The biggest surprise for me is Astro’s Playroom, the free pack-in that no one should write off as a throwaway experience. As I mention in my Astro’s Playroom review, Team Asobi does a fantastic job of showcasing how the DualSense can make your game a totally sensory experience. Yes, it’s a short game, but it delighted and wowed me in much the same way Wii Sports did back in the day. We’re also expecting a true next-gen showcase in the Demon’s Souls remake from Bluepoint Games, while Marvel’s Spider-Man: Miles Morales, Sackboy: A Big Adventure, The Pathless, and Bugsnax are all cross-gen PlayStation exclusives.
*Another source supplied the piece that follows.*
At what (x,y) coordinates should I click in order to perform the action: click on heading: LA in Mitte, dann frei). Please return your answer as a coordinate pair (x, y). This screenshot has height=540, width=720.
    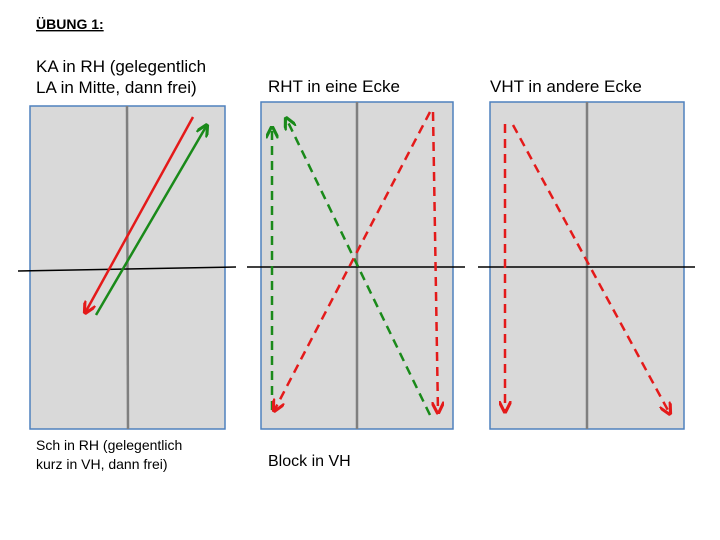
    Looking at the image, I should click on (116, 88).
Sure, if you have a PS4 you can still play those games, but if Marvel’s Spider-Man: Miles Morales is any indication, devs are already putting next-gen’s ray tracing, improved stable framerates, and fast-loading to amazing use.
Confirmed PlayStation 5 Games
Xbox Series X is More Backward Compatible
Ryan: Xbox has been doing the work here, and it shows. Every Xbox One game (save for Kinect titles) works just fine on the Series X, and many of them run at higher resolutions and/or framerates on the new console. This also applies to the large catalog of backward-compatible Xbox 360 games that seamlessly work on the Series X. Heck, even a sampling of original Xbox games has been brought forward from Microsoft’s first-generation machine to its fourth, including classics like Star Wars: Knights of the Old Republic which, by the way, runs in 1080p compared to its original 480p! Sony has done a good job of playing catch-up, with a lot of PS4 games now compatible with PS5, but you won’t be digging any further back into PlayStation’s past than that. And while the PS+ catalog of PS4 titles is awesome, it still can’t hold a candle to Xbox Game Pass.
We hope what we’ve highlighted here helps if you’re still sitting on the fence, but there’s so much to enjoy, no matter the console you go with. We’re in the next generation now, and whether you’re holding an Xbox Series X controller or a DualSense, you can really feel the difference.